A descentralização está fundamentada nos princípios constitucionais que regem o SUS, especialmente aqueles previstos nos artigos 196, 197, 198 e 200 da Constituição Federal de 1988, que estabelecem a saúde como direito de todos e dever do Estado, bem como definem a organização descentralizada e regionalizada das ações e serviços de saúde.

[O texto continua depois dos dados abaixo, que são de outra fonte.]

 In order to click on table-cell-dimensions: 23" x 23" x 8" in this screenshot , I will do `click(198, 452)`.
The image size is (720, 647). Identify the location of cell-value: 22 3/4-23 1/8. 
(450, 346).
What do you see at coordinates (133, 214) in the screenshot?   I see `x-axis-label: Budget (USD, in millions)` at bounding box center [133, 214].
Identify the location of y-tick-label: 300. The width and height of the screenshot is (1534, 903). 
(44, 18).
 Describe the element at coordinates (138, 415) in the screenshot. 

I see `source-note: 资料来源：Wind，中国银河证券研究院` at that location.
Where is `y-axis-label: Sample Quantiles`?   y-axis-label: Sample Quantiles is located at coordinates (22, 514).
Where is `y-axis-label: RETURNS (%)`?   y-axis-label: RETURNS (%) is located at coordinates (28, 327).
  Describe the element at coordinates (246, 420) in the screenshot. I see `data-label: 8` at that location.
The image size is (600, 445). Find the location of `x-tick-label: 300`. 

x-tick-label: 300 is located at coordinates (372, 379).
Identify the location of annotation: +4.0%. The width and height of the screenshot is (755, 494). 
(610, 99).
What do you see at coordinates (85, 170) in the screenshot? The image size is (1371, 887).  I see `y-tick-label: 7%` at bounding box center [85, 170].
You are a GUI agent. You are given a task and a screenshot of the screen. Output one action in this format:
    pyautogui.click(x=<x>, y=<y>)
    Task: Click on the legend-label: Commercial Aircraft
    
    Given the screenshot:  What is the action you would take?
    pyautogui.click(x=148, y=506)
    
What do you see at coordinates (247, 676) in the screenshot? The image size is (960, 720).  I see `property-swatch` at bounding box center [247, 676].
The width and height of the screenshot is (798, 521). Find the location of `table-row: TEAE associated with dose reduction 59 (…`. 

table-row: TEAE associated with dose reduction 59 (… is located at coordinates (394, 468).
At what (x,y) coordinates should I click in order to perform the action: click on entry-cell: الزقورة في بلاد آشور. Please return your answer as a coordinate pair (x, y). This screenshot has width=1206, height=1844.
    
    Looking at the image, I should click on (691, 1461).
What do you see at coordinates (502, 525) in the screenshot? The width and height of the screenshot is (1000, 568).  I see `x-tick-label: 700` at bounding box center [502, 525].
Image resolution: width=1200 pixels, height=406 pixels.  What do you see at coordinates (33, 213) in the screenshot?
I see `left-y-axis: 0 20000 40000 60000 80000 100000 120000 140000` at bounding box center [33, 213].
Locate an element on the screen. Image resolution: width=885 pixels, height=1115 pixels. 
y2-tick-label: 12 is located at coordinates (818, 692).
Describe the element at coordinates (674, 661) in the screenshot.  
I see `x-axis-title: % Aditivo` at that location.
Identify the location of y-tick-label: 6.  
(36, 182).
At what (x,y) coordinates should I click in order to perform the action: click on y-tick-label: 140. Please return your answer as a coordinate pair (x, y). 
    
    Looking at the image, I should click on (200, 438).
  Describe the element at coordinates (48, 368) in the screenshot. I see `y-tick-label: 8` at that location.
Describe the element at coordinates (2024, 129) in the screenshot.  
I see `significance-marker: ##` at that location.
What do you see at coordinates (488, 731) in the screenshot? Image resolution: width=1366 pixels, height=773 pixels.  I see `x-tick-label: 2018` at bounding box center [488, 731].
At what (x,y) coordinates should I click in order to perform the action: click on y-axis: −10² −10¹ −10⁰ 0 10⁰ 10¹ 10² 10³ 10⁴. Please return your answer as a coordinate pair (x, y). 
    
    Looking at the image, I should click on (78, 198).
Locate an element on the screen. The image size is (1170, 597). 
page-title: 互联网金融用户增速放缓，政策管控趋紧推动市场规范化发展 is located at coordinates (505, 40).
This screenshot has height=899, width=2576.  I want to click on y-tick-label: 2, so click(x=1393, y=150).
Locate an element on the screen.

Ainda, destaca-se a Lei nº 8.080/1990, que dispõe sobre as condições para a promoção, proteção e recuperação da saúde e estabelece as competências das diferentes esferas de governo, e a Lei nº 9.782/1999, que define o Sistema Nacional de Vigilância Sanitária (SNVS) e organiza a atuação integrada dos órgãos responsáveis pela vigilância sanitária no país.
Nesse contexto, a descentralização representa um importante instrumento para o fortalecimento do Sistema Nacional de Vigilância Sanitária, promovendo a cooperação interfederativa, o desenvolvimento da capacidade técnica dos entes locais e a efetiva proteção da saúde da população por meio de ações coordenadas, qualificadas e alinhadas às necessidades de cada território.